Founders rarely say it out loud, but most of them are running two jobs at once.
One is the business they actually built. The other is everything that keeps it functioning – inbox management, scheduling, follow-ups, the endless coordination layer that quietly expands until it starts to resemble the main event.
AgentSync is stepping into that space with a model that feels less like a traditional hire and more like a recalibration of what an Executive Assistant is expected to do in 2026.
The offshore talent company has launched a hybrid, AI-trained EA model designed for founders and CEOs who are increasingly time-poor but operationally overloaded. The premise is simple, if slightly unromantic: most founders are still doing work that doesn’t require a founder.
Instead of treating Executive Assistants as task executors, AgentSync positions them as embedded “right-hand operators” – professionals trained in AI tools, workflow automation, and systems thinking, who are expected to actively improve how a business runs, not just maintain it.
It’s a subtle shift in language, but a more significant shift in expectation.
The company, which has already supported hundreds of Australian businesses and more than 500 global team members since 2022, is now leaning into what it sees as a broader structural change: humans working with AI outperforming those who aren’t. In this framing, the EA is no longer just administrative support. It becomes an interface between founder intent and operational execution.
Jess Whatman, founder of AgentSync, describes the problem the model is trying to solve in fairly familiar terms for anyone running a scaling business.
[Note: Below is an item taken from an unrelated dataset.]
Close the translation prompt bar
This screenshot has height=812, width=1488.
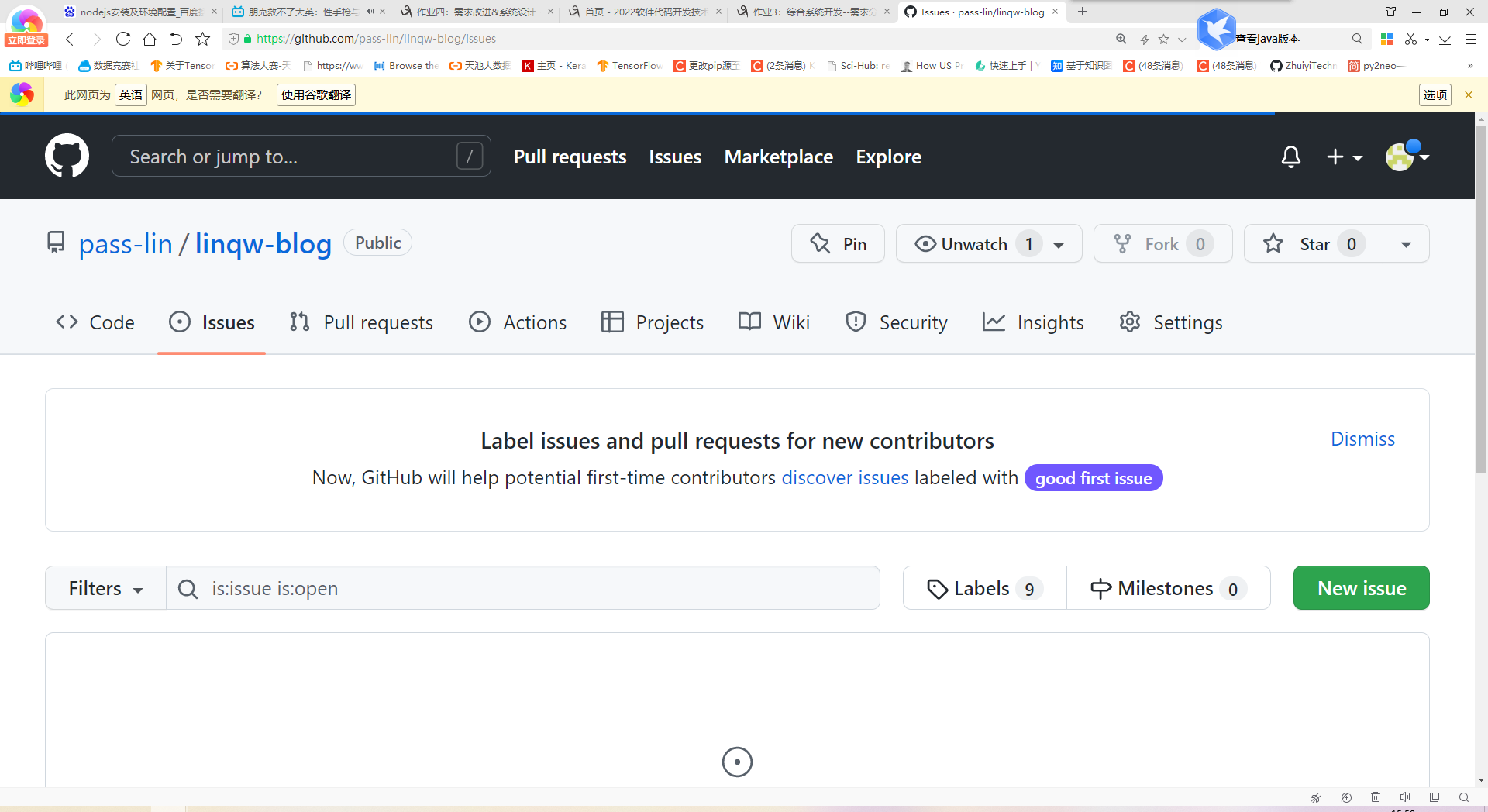point(1468,95)
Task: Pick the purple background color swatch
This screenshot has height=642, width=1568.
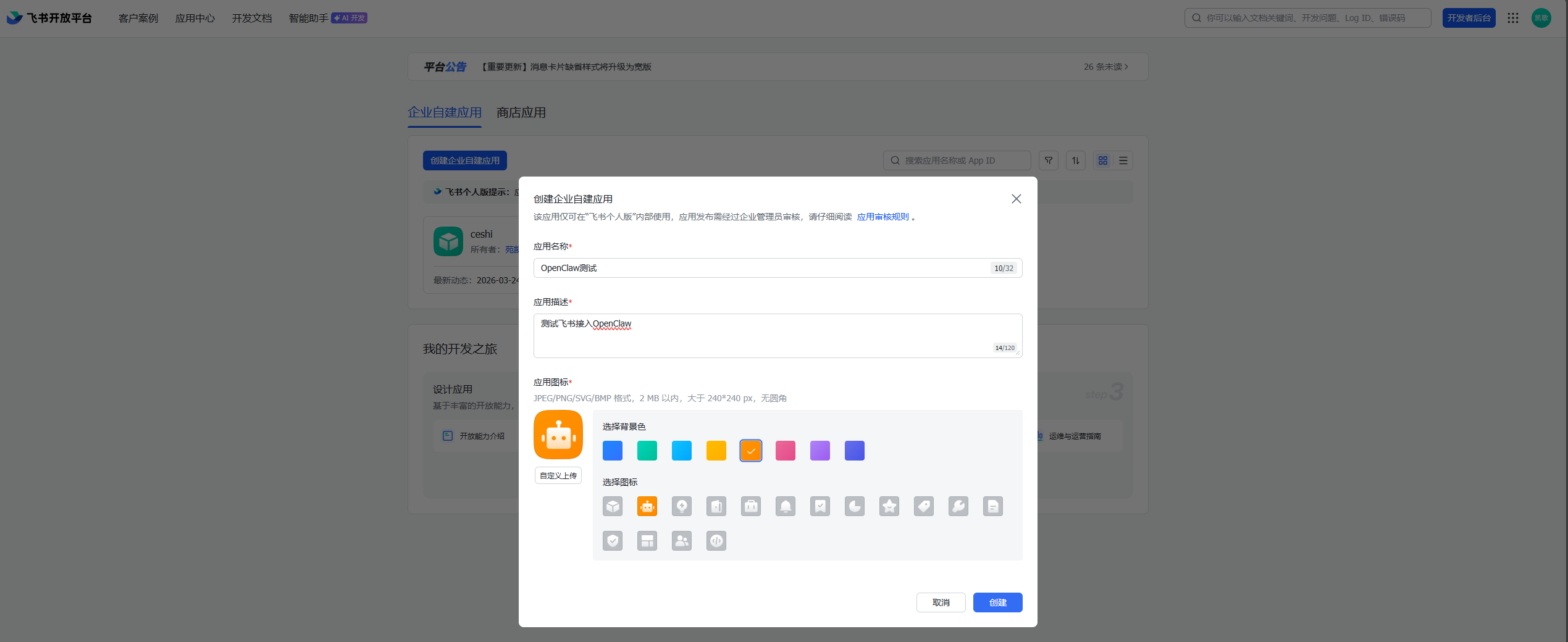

Between the $1 million and $10 million revenue stage, she says, founders often become the bottleneck. The business grows, but their time doesn’t. The result is a familiar pattern: high-level strategy gets squeezed out by inboxes, scheduling, and the low-visibility work of keeping everything aligned.
AgentSync’s answer is to move that work elsewhere entirely – and, increasingly, to teach that “elsewhere” how to think in systems.
The model itself is built around offshore, full-time Executive Assistants based in the Philippines, positioned as a premium alternative to both local hiring and traditional virtual assistant arrangements. Only the top 2 per cent of applicants are accepted, with EAs required to be degree-qualified, experienced, and trained across more than 30 core skill areas before placement.
Each EA is also positioned as cost-efficient at scale, with the company estimating savings of up to $70,000 compared to a local EA hire. But the pitch is less about cost reduction than it is about operational leverage – the idea that the right support role can actively expand a founder’s capacity, rather than simply absorb tasks.
Behind the model sits a set of proprietary systems that shape how each EA is matched, trained and deployed. SyncMatch™ focuses on aligning working styles with founders. EA Accelerator™ is a 14-day pre-placement program designed to bring EAs up to a defined standard before they enter a business. SyncOps formalises systems and SOP documentation across the organisation, while AiSync provides ongoing AI training and workflow optimisation once the EA is embedded.
Taken together, the structure reads less like outsourcing and more like infrastructure design for small to mid-sized businesses.
The timing is not accidental. Across early-stage and scaling companies, AI adoption has created a strange imbalance: tools are widely available, but implementation is uneven. Businesses can access automation, agents and generative systems, but often lack the internal capacity to integrate them in a meaningful way. Processes remain undocumented. Workflows stay implicit. Efficiency gains sit just out of reach.
AgentSync’s argument is that Executive Assistants are uniquely positioned to close that gap.
Because they sit across operations, communication and coordination, they are often the first to see where friction exists. In the updated model, that visibility becomes active. EAs are trained not only to execute tasks but to identify inefficiencies, implement automation and refine systems as they go.
Jess Whatman frames this as a response to the pace of change itself. AI, she argues, is moving too quickly for founders to keep up with directly. The solution is not more tools, but more capability inside the business – someone who can translate tools into outcomes without requiring constant oversight.
There is also a broader ambition underpinning the model. AgentSync has set a target of placing 1,000 Executive Assistants, with a stated focus on creating long-term career pathways for offshore talent while supporting faster growth for Australian businesses. It is a dual narrative that blends operational efficiency with workforce development, reflecting a growing trend in how global talent models are being repositioned.
What is emerging here is not just a new type of EA, but a reframing of what operational support looks like in an AI-enabled workplace. The role is moving closer to systems thinking, automation literacy and strategic input – areas that were once firmly outside the traditional scope of administrative support.
For founders, the implication is straightforward even if the execution is not: the bottleneck is no longer access to tools, but the capacity to turn them into day-to-day leverage.
And in that context, the Executive Assistant is no longer sitting quietly in the background of a business.
They are increasingly sitting in the middle of how it runs.